> [STATED TASK]:
Render everything from the line containing "Image resolution: width=1016" down to the line containing "click(574, 659)" as a Markdown table with the columns Row and Line, leaving out blank lines and any pictures.

> [EXTRACTED INFORMATION]:
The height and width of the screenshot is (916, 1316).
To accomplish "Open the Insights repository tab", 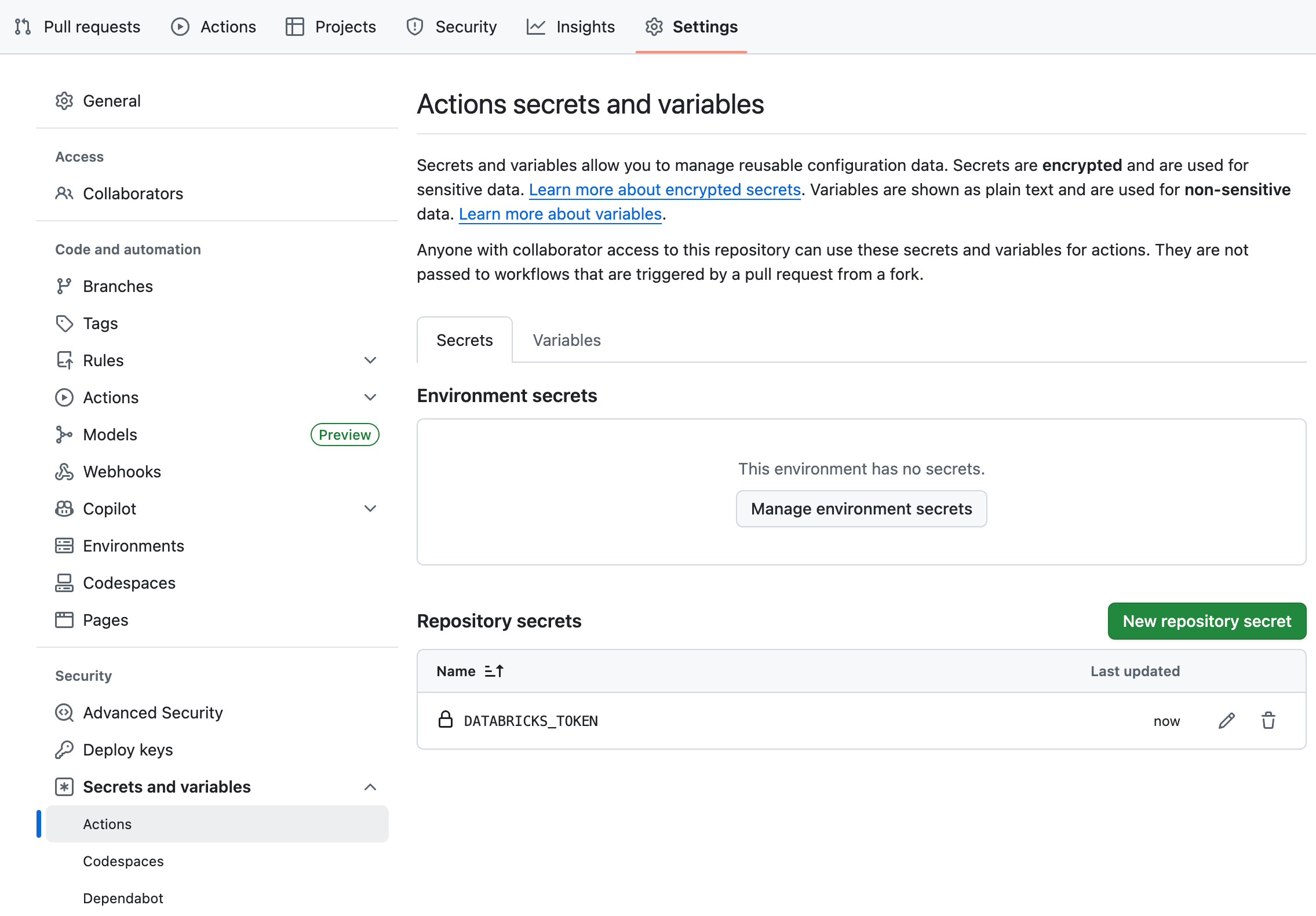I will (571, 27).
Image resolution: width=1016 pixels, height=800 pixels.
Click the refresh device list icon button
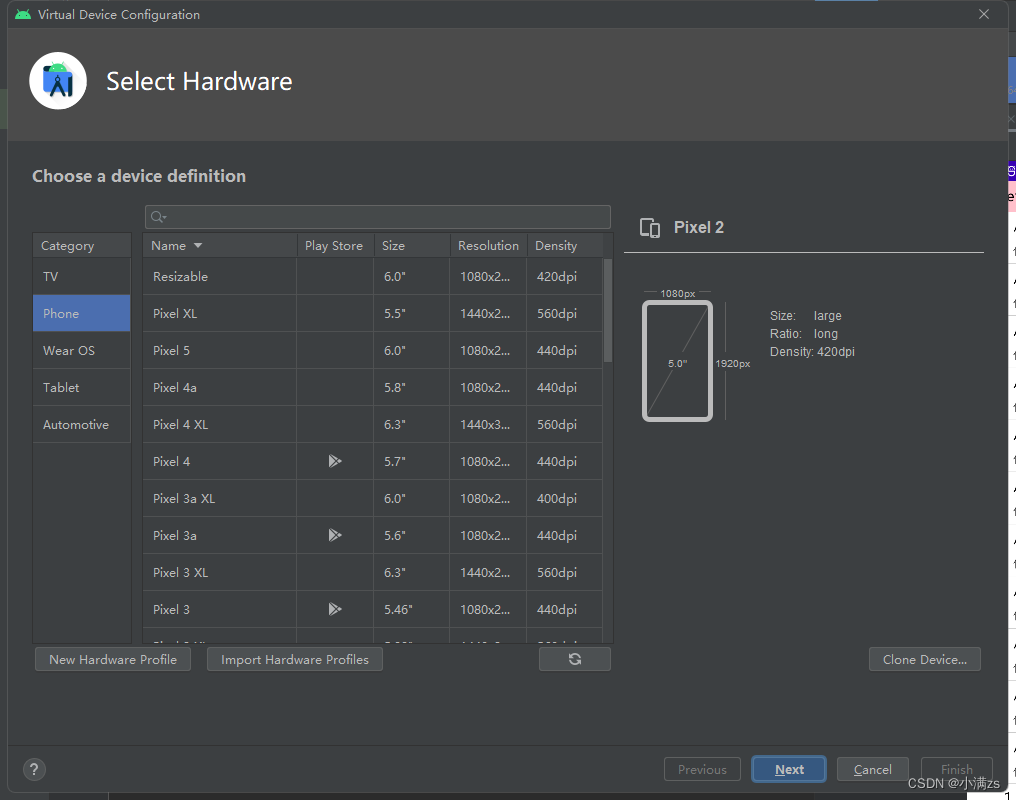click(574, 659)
==
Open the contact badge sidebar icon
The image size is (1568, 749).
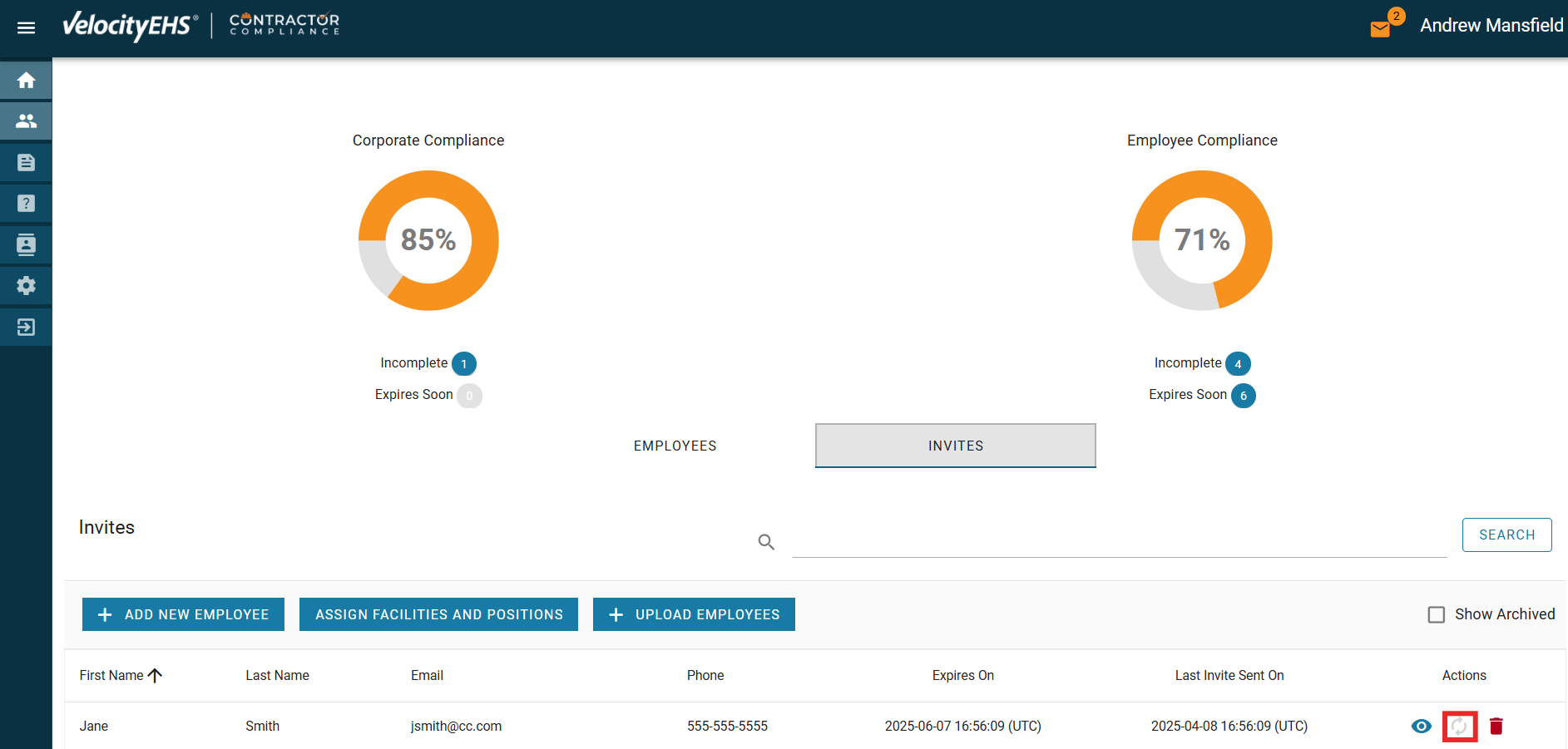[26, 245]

> [RESULT OF THIS TASK]:
| Row | Line |
|---|---|
| 1 | Image resolution: width=1016 pixels, height=800 pixels. |
| 2 | Click the refresh device list icon button |
| 3 | click(574, 659) |